What you will do:
Reproduce all of the following records line for line, with no changes.

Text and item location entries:

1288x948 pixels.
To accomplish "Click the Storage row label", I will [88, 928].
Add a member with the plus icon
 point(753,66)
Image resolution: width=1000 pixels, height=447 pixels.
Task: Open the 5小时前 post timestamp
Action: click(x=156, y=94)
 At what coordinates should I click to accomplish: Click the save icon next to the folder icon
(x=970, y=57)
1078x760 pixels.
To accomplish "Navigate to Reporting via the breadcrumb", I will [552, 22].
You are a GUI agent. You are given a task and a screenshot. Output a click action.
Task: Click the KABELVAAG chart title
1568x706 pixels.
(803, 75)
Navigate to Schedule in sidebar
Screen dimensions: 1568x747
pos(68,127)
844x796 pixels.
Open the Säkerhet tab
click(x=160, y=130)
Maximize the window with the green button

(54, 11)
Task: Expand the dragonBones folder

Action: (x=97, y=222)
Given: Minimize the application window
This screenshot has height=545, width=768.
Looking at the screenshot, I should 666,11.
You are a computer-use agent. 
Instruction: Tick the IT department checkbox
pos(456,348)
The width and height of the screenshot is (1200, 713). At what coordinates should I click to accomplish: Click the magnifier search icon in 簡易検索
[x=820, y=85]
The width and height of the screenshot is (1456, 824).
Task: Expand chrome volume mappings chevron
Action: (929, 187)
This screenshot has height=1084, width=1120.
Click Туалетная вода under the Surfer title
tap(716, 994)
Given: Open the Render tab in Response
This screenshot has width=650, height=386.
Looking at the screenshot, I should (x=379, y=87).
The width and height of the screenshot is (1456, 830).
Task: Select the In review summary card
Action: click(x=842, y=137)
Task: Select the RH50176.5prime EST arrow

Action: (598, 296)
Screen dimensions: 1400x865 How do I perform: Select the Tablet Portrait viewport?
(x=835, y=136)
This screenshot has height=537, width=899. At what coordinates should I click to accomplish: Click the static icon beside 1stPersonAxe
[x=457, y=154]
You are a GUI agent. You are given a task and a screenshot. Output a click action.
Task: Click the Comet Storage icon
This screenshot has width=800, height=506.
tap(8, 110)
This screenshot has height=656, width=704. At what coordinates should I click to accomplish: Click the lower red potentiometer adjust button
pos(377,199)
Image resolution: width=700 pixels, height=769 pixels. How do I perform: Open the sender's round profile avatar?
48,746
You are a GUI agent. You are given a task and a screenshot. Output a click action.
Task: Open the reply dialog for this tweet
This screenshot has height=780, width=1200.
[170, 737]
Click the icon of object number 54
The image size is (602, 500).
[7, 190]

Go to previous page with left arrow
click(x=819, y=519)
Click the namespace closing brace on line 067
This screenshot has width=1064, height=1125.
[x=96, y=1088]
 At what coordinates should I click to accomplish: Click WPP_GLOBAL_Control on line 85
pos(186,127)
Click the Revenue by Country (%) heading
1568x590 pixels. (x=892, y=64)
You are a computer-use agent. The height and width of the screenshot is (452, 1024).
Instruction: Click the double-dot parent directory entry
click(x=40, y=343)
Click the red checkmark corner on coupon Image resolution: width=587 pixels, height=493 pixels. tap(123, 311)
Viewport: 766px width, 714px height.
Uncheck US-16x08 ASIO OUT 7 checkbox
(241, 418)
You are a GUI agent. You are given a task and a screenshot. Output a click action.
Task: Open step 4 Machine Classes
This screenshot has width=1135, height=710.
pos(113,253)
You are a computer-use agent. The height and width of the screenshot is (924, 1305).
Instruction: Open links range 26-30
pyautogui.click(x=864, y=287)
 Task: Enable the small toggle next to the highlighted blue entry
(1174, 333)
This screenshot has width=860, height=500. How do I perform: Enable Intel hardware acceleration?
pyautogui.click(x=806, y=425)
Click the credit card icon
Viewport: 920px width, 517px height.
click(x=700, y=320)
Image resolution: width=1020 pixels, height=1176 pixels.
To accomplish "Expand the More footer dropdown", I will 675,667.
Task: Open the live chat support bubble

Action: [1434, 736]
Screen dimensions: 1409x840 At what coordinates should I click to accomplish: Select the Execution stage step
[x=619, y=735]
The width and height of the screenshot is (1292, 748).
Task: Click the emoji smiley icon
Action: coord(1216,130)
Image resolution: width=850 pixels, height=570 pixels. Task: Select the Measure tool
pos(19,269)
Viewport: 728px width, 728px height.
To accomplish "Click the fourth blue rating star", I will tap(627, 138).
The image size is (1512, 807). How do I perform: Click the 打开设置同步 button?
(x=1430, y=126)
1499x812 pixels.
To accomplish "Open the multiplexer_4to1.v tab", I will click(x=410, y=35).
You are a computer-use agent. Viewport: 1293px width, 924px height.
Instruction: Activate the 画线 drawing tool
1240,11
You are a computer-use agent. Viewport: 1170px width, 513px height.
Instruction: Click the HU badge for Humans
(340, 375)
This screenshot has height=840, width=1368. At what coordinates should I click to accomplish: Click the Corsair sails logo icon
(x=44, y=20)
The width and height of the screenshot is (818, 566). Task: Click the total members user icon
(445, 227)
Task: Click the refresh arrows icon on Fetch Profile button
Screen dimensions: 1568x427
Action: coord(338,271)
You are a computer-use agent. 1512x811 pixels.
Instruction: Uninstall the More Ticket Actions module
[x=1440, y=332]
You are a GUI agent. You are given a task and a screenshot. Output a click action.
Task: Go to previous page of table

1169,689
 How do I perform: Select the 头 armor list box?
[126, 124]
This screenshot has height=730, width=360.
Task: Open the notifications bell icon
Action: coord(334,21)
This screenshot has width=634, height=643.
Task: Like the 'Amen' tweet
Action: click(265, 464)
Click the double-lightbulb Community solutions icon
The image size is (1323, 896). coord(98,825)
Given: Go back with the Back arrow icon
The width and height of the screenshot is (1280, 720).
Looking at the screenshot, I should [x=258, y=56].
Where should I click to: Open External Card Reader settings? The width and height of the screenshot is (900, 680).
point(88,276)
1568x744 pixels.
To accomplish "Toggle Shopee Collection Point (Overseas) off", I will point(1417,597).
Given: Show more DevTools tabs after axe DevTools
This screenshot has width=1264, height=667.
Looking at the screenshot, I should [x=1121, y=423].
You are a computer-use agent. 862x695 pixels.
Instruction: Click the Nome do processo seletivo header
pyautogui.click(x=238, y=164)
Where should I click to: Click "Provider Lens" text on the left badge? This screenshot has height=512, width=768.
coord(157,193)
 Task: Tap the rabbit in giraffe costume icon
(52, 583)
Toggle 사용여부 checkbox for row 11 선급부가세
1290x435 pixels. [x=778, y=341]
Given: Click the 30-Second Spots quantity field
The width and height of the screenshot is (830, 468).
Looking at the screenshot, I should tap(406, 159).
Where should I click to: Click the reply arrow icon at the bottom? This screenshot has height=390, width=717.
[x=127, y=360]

Result of this exercise:
1288x948 pixels.
To accomplish "Click the Storage row label", I will [88, 928].
Add a member with the plus icon
 point(753,66)
Image resolution: width=1000 pixels, height=447 pixels.
Task: Open the 5小时前 post timestamp
Action: click(x=156, y=94)
 At what coordinates should I click to accomplish: Click the save icon next to the folder icon
(x=970, y=57)
1078x760 pixels.
To accomplish "Navigate to Reporting via the breadcrumb", I will [552, 22].
You are a GUI agent. You are given a task and a screenshot. Output a click action.
Task: Click the KABELVAAG chart title
1568x706 pixels.
(803, 75)
Navigate to Schedule in sidebar
Screen dimensions: 1568x747
pos(68,127)
844x796 pixels.
Open the Säkerhet tab
click(x=160, y=130)
Maximize the window with the green button

(54, 11)
Task: Expand the dragonBones folder

Action: (x=97, y=222)
Given: Minimize the application window
This screenshot has height=545, width=768.
Looking at the screenshot, I should 666,11.
You are a computer-use agent. 
Instruction: Tick the IT department checkbox
pos(456,348)
The width and height of the screenshot is (1200, 713). At what coordinates should I click to accomplish: Click the magnifier search icon in 簡易検索
[x=820, y=85]
The width and height of the screenshot is (1456, 824).
Task: Expand chrome volume mappings chevron
Action: (929, 187)
This screenshot has height=1084, width=1120.
Click Туалетная вода under the Surfer title
tap(716, 994)
Given: Open the Render tab in Response
This screenshot has width=650, height=386.
Looking at the screenshot, I should (x=379, y=87).
The width and height of the screenshot is (1456, 830).
Task: Select the In review summary card
Action: click(x=842, y=137)
Task: Select the RH50176.5prime EST arrow

Action: (598, 296)
Screen dimensions: 1400x865 How do I perform: Select the Tablet Portrait viewport?
(x=835, y=136)
This screenshot has height=537, width=899. At what coordinates should I click to accomplish: Click the static icon beside 1stPersonAxe
[x=457, y=154]
You are a GUI agent. You are given a task and a screenshot. Output a click action.
Task: Click the Comet Storage icon
This screenshot has width=800, height=506.
tap(8, 110)
This screenshot has height=656, width=704. At what coordinates should I click to accomplish: Click the lower red potentiometer adjust button
pos(377,199)
Image resolution: width=700 pixels, height=769 pixels. How do I perform: Open the sender's round profile avatar?
48,746
You are a GUI agent. You are given a task and a screenshot. Output a click action.
Task: Open the reply dialog for this tweet
This screenshot has height=780, width=1200.
[170, 737]
Click the icon of object number 54
The image size is (602, 500).
[7, 190]

Go to previous page with left arrow
click(x=819, y=519)
Click the namespace closing brace on line 067
This screenshot has width=1064, height=1125.
[x=96, y=1088]
 At what coordinates should I click to accomplish: Click WPP_GLOBAL_Control on line 85
pos(186,127)
Click the Revenue by Country (%) heading
1568x590 pixels. (x=892, y=64)
You are a computer-use agent. The height and width of the screenshot is (452, 1024).
Instruction: Click the double-dot parent directory entry
click(x=40, y=343)
Click the red checkmark corner on coupon Image resolution: width=587 pixels, height=493 pixels. tap(123, 311)
Viewport: 766px width, 714px height.
Uncheck US-16x08 ASIO OUT 7 checkbox
(241, 418)
You are a GUI agent. You are given a task and a screenshot. Output a click action.
Task: Open step 4 Machine Classes
This screenshot has width=1135, height=710.
pos(113,253)
You are a computer-use agent. The height and width of the screenshot is (924, 1305).
Instruction: Open links range 26-30
pyautogui.click(x=864, y=287)
 Task: Enable the small toggle next to the highlighted blue entry
(1174, 333)
This screenshot has width=860, height=500. How do I perform: Enable Intel hardware acceleration?
pyautogui.click(x=806, y=425)
Click the credit card icon
Viewport: 920px width, 517px height.
click(x=700, y=320)
Image resolution: width=1020 pixels, height=1176 pixels.
To accomplish "Expand the More footer dropdown", I will 675,667.
Task: Open the live chat support bubble

Action: [1434, 736]
Screen dimensions: 1409x840 At what coordinates should I click to accomplish: Select the Execution stage step
[x=619, y=735]
The width and height of the screenshot is (1292, 748).
Task: Click the emoji smiley icon
Action: coord(1216,130)
Image resolution: width=850 pixels, height=570 pixels. Task: Select the Measure tool
pos(19,269)
Viewport: 728px width, 728px height.
To accomplish "Click the fourth blue rating star", I will tap(627, 138).
The image size is (1512, 807). How do I perform: Click the 打开设置同步 button?
(x=1430, y=126)
1499x812 pixels.
To accomplish "Open the multiplexer_4to1.v tab", I will click(x=410, y=35).
You are a computer-use agent. Viewport: 1293px width, 924px height.
Instruction: Activate the 画线 drawing tool
1240,11
You are a computer-use agent. Viewport: 1170px width, 513px height.
Instruction: Click the HU badge for Humans
(340, 375)
This screenshot has height=840, width=1368. At what coordinates should I click to accomplish: Click the Corsair sails logo icon
(x=44, y=20)
The width and height of the screenshot is (818, 566). Task: Click the total members user icon
(445, 227)
Task: Click the refresh arrows icon on Fetch Profile button
Screen dimensions: 1568x427
Action: coord(338,271)
You are a computer-use agent. 1512x811 pixels.
Instruction: Uninstall the More Ticket Actions module
[x=1440, y=332]
You are a GUI agent. You are given a task and a screenshot. Output a click action.
Task: Go to previous page of table

1169,689
 How do I perform: Select the 头 armor list box?
[126, 124]
This screenshot has height=730, width=360.
Task: Open the notifications bell icon
Action: coord(334,21)
This screenshot has width=634, height=643.
Task: Like the 'Amen' tweet
Action: click(265, 464)
Click the double-lightbulb Community solutions icon
The image size is (1323, 896). coord(98,825)
Given: Go back with the Back arrow icon
The width and height of the screenshot is (1280, 720).
Looking at the screenshot, I should [x=258, y=56].
Where should I click to: Open External Card Reader settings? The width and height of the screenshot is (900, 680).
point(88,276)
1568x744 pixels.
To accomplish "Toggle Shopee Collection Point (Overseas) off", I will point(1417,597).
Given: Show more DevTools tabs after axe DevTools
This screenshot has width=1264, height=667.
Looking at the screenshot, I should [x=1121, y=423].
You are a computer-use agent. 862x695 pixels.
Instruction: Click the Nome do processo seletivo header
pyautogui.click(x=238, y=164)
Where should I click to: Click "Provider Lens" text on the left badge? This screenshot has height=512, width=768.
coord(157,193)
 Task: Tap the rabbit in giraffe costume icon
(52, 583)
Toggle 사용여부 checkbox for row 11 선급부가세
1290x435 pixels. [x=778, y=341]
Given: Click the 30-Second Spots quantity field
The width and height of the screenshot is (830, 468).
Looking at the screenshot, I should tap(406, 159).
Where should I click to: Click the reply arrow icon at the bottom? This screenshot has height=390, width=717.
[x=127, y=360]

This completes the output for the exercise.